Qualche giorno fa Carlo Mazzucchelli ha recensito il libro di Arnaud Orain, La confisca del mondo. Orain descrive un capitalismo che, quando prende coscienza della finitudine delle risorse, invece di rallentare accelera: un tecno-capitalismo in cui le diverse fazioni (non solo statali, ma anche corporative) sfruttano tecnologie sempre più sofisticate per accaparrarsi risorse che ormai sa essere in esaurimento.
La reazione alla scarsità non è la “cura del limite”, ma la corsa all’appropriazione. Nel solco di una ricca tradizione di pensiero che va da Heidegger a Günther Anders, da Lévinas a Hannah Arendt, Carlo propone una soluzione tanto semplice quanto radicale: riconoscere limite e attrito.
È stata in particolare, ma non solo, la menzione di Heidegger a stimolare a sua volta qualche mia piccola riflessione. E qui raccolgo l’invito di Carlo a sviluppare gli spunti accennati nei miei commenti alla sua recensione.
Seduti su uno sgabello a tre gambe
Sarei tentato di parlare di questo capitalismo che non riconosce il limite come di una macchina in corsa che non riesce più a frenare. Contemporaneo, grafico, facile da capire, allineato con l’idea heideggeriana del dominio scientifico-tecnico sulla realtà, di cui parlerò più avanti. Invece vorrei fare un passo indietro e recuperare un’immagine che sa di cucina di casa contadina, il three-legged stool, lo sgabello a tre gambe, di cui parla Saul.
Già nel 1995, nel suo saggio The Unconscious Civilization, il filosofo John Ralston Saul descrive la società occidentale come uno sgabello che si regge su tre gambe interdipendenti: scientismo, potere corporativo e tecnocrazia. L’epistemologia del pensiero scientifico-tecnico, il liberalismo politico e il capitalismo economico si sorreggono a vicenda, in un equilibrio precario che, nella sua interpretazione, soffoca il dubbio democratico. Anche se Saul non presenta come universale questa triade, il suo ragionamento suggerisce che qualsiasi civiltà matura tenda a strutturarsi su questi tre pilastri interdipendenti: una forma del sapere, una struttura politico-istituzionale e un sistema socioeconomico. Nel Medioevo, per esempio, nel sapere la società occidentale si reggeva sull’intreccio tra la teologia cristiana fondata sul tomismo aristotelico, sul dualismo tra papato e impero, entrambi di diritto divino, come struttura politico-istituzionale, e sul feudalesimo e il corporativismo come sistema socioeconomico.
Se l’intuizione di Saul è corretta, lo sgabello non può reggersi se si spezza anche una sola delle tre gambe. Per restare nell’esempio precedente, il declino del sistema feudale e corporativo porta gradualmente al tramonto dell’impero e alla perdita di centralità del papato. Si assiste all’ascesa dei primi stati-nazione, si moltiplicano le eresie, con il protestantesimo (come illustrerà Max Weber) nasce una nuova teologia allineata alla crescita della borghesia finanziaria e proto-imprenditoriale. Il pensiero unico viene sostituito dai molti pensieri in competizione: le interpretazioni della Bibbia si moltiplicano, your guess is as good as mine, ed è da quegli infiniti dibattiti sul fatto se Gesù possedesse o meno i vestiti che indossava (cit.) che arriva la nostra venerazione per la concorrenza. Prima che economico, il libero mercato è stato filosofico e teologico.

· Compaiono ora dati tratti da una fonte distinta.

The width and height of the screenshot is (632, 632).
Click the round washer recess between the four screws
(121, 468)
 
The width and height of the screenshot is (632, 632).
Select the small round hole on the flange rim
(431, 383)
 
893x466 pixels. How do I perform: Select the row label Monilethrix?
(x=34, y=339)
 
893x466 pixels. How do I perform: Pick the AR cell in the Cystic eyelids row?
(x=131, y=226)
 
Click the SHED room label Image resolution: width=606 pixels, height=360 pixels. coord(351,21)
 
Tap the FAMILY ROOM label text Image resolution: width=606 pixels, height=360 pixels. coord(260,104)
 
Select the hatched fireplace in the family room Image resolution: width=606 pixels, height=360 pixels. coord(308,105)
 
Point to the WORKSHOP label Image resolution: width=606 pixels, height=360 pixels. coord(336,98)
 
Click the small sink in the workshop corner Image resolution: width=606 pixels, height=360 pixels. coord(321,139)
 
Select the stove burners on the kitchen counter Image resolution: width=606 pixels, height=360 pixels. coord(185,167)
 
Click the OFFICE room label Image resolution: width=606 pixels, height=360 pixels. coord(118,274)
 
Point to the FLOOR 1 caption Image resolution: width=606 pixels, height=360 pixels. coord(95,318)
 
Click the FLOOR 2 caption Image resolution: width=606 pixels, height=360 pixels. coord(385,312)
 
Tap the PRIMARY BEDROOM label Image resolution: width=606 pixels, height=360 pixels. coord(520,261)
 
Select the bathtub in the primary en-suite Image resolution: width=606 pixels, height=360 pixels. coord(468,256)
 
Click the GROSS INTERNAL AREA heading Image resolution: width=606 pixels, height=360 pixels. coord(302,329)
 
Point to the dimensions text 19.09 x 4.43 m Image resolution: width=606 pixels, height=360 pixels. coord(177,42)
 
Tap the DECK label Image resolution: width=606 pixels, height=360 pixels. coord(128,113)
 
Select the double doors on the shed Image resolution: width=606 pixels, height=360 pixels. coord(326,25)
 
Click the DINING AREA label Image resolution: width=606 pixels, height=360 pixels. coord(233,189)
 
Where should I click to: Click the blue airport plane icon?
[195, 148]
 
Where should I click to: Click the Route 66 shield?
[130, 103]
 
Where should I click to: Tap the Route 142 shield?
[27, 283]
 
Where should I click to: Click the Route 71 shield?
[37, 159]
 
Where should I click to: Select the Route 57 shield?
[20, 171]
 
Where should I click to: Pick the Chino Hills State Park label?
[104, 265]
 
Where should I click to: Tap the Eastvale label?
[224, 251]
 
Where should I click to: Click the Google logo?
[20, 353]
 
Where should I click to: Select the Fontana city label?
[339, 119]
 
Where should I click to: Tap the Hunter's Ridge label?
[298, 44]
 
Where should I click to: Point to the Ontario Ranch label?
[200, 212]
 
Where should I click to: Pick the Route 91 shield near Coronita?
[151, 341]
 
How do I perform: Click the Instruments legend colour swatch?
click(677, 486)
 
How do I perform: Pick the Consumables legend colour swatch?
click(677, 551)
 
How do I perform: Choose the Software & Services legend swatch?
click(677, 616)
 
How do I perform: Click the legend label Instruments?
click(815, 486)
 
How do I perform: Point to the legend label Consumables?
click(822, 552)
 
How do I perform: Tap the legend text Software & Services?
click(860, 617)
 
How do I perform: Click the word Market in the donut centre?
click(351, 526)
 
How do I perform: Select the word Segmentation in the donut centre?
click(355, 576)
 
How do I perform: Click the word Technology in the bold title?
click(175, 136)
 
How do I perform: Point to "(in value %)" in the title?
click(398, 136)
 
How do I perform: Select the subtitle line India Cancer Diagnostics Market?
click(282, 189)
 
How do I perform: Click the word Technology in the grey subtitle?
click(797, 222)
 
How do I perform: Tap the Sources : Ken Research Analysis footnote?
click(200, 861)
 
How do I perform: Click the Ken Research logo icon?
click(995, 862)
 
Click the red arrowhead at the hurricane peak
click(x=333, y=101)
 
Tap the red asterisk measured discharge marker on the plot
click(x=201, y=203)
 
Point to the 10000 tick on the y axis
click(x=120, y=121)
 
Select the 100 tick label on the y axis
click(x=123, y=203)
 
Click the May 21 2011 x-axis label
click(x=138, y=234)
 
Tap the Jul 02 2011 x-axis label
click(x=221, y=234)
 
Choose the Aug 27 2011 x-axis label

Tornando a noi, così come lo sgabello medievale crollava senza teologia tomistica, oggi il nostro sgabello non starebbe in piedi senza lo scientismo delle magnifiche sorti e progressive. Quindi, senza il capitalismo della crescita infinita, che ne è il figlio e la conseguenza. In questa impossibilità risiede già una prima risposta alla domanda iniziale: possiamo fermarci e riconoscere il limite?
Non possiamo illuderci di poter rinunciare al capitalismo dell’accaparramento mantenendo uguale tutto il resto. Sostituire una sola gamba significa ridefinire tutto lo sgabello. Ci si accorge che la nuova gamba è un po’ più corta, e bisogna limare le altre. O è un po’ più lunga, e sotto le altre dobbiamo mettere uno spessore. Molto spesso, alla fine ci si rende conto che si fa prima a sostituirle tutte e tre.
Dallo sgabello contadino alla sedia da ufficio
Rispetto ai nostri antenati medievali, noi abbiamo una difficoltà in più. Proviamo a immaginare un evento di team building che, per qualche motivo, consista in una gara di sedie da ufficio nei corridoi dell’azienda. A coppie, un collega ne spinge un altro, seduto sulla sedia con le rotelle, in una corsa sempre più sfrenata: fa parte del gioco non sapere dove sia il traguardo. Se si spezzava una gamba dello sgabello medievale, il buon tomista che ci stava sopra al massimo finiva col sedere per terra. Se si spezza una gamba della sedia da ufficio contemporanea (improbabile, lo so, ma immaginiamolo ai fini dell’esperimento mentale), il povero impiegato-concorrente va a sbattere.
Questa è la nostra situazione oggi. Loro stavano seduti su uno sgabello più o meno fermo. Noi siamo seduti su una sedia da ufficio lanciata in corsa lungo i corridoi labirintici di una mega-corporazione planetaria. Per chi ha visto l’enigmatica e affascinante serie Severance (Scissione in italiano), immagiamo il bianco abbagliante degli infiniti corridoi della Lumen, la misteriosa super-multinazionale quasi-esoterica. Le sedie da ufficio non hanno i freni. Abbiamo solo due possibilità: o andiamo a sbattere, o speriamo che prima o poi, da qualche parte, ci sia un traguardo. Nel frattempo, corriamo sempre più veloce, perché pensiamo che vincerà solo la prima coppia di colleghi che arriva in fondo.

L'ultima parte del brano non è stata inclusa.